━━━━━ Records provided ━━━━━
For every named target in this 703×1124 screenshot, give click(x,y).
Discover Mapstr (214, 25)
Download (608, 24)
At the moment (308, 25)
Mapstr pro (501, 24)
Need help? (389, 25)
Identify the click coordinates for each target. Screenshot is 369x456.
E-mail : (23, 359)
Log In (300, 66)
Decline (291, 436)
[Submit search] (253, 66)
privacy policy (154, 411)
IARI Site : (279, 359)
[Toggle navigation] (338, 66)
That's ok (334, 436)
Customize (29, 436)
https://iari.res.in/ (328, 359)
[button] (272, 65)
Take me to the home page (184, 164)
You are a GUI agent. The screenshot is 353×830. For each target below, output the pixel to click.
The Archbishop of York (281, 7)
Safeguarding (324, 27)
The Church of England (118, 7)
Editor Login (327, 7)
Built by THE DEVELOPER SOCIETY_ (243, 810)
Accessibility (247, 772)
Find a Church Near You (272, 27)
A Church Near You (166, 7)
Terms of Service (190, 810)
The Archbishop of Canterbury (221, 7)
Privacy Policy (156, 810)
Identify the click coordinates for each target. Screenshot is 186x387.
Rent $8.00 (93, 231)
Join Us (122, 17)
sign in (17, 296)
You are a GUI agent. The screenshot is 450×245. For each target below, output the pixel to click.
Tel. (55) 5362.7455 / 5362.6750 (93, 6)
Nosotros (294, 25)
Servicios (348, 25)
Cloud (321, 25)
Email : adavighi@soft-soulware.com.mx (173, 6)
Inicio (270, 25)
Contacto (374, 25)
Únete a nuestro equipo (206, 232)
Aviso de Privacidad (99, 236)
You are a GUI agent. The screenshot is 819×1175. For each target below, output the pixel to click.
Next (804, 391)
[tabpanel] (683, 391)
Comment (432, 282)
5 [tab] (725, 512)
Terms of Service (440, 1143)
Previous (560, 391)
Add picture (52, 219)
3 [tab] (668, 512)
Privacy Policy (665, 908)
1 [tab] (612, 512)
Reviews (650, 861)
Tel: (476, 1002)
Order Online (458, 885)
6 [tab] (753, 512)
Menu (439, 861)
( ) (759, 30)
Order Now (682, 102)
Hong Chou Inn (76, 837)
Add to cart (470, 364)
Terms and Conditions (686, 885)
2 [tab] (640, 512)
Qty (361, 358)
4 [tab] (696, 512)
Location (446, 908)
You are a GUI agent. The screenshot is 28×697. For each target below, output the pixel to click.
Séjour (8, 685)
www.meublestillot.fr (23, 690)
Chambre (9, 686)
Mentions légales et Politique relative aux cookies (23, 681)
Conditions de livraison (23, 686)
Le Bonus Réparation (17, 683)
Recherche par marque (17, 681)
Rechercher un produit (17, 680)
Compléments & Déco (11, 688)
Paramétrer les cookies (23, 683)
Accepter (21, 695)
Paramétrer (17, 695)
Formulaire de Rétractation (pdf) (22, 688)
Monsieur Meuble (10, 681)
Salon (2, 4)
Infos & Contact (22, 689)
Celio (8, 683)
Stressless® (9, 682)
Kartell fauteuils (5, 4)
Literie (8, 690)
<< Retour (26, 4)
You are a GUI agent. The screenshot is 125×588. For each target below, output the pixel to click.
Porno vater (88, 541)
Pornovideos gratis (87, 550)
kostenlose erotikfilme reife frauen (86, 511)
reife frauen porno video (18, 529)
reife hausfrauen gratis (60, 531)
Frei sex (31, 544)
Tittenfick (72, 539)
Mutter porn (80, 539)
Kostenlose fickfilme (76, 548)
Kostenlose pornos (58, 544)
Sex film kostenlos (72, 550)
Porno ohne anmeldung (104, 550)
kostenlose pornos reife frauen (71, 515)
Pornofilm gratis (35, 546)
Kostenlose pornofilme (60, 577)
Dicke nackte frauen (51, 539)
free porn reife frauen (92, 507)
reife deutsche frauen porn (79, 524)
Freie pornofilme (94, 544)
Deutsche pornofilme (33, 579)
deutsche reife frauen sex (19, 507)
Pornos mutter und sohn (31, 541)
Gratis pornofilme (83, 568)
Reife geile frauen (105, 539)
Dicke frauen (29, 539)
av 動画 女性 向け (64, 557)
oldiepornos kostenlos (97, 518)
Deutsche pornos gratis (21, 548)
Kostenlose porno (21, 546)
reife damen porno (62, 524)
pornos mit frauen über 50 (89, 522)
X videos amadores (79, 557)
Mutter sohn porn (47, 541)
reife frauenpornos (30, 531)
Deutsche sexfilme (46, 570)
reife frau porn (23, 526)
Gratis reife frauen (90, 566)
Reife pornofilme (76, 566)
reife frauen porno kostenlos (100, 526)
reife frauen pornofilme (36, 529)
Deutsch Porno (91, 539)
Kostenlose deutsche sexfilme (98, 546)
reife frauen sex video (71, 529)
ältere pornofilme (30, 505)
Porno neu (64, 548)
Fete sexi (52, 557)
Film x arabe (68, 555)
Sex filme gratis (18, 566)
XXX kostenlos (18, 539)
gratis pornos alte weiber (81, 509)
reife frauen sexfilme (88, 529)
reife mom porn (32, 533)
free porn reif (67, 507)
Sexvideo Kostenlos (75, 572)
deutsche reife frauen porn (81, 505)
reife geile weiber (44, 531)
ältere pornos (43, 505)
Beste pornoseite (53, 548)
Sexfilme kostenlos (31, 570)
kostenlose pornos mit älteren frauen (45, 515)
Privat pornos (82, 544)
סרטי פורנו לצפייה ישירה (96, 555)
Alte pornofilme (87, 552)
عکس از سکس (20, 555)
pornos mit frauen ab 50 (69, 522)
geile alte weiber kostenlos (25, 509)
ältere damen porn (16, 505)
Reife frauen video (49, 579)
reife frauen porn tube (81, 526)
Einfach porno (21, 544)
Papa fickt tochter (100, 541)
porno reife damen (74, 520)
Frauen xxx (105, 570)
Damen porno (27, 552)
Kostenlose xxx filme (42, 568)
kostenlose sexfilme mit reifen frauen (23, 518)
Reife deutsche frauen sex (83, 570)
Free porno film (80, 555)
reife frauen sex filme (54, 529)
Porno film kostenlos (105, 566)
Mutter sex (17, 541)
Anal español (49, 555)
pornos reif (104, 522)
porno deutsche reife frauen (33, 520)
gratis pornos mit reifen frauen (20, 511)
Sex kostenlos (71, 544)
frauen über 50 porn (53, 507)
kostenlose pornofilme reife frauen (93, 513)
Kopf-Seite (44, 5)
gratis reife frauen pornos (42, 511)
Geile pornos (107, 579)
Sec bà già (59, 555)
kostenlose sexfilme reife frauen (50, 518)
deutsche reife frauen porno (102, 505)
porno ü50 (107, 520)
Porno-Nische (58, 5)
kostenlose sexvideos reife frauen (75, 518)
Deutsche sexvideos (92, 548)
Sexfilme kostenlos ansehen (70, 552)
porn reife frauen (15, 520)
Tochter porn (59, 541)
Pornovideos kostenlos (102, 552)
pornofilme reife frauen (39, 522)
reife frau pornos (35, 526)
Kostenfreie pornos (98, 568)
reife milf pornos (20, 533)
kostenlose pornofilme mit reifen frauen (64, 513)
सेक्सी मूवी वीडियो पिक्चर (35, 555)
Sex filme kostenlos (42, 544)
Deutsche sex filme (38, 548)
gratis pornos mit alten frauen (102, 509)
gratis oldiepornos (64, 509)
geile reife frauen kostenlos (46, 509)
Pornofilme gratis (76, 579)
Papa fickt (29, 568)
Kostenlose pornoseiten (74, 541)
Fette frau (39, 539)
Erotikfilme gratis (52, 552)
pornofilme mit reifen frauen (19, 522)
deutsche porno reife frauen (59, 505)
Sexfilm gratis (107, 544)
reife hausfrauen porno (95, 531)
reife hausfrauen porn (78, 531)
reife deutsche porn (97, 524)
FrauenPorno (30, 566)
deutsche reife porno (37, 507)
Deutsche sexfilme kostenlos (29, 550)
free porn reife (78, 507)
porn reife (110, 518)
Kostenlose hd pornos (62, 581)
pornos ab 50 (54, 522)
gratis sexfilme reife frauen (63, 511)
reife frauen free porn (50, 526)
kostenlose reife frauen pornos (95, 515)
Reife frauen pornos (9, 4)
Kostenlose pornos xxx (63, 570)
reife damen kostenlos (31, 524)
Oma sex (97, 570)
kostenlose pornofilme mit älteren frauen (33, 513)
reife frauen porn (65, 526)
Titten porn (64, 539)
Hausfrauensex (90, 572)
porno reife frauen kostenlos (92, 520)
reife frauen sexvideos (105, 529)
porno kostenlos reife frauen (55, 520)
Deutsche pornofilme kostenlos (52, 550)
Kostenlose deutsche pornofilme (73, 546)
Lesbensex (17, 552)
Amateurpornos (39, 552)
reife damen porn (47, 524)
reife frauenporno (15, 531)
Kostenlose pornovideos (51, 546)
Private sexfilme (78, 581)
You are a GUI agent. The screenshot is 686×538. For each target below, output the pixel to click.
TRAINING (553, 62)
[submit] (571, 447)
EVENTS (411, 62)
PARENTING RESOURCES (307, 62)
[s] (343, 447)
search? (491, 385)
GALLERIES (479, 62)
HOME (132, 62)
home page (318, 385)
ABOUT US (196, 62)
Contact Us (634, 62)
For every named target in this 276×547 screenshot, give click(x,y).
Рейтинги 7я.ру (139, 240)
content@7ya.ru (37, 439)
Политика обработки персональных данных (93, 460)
━━━━━
Required task:
List every line in the listing above that contains the string "Terms", matching case exactly.

Final answer:
Terms of Service (190, 810)
Terms of Service (440, 1143)
Terms and Conditions (686, 885)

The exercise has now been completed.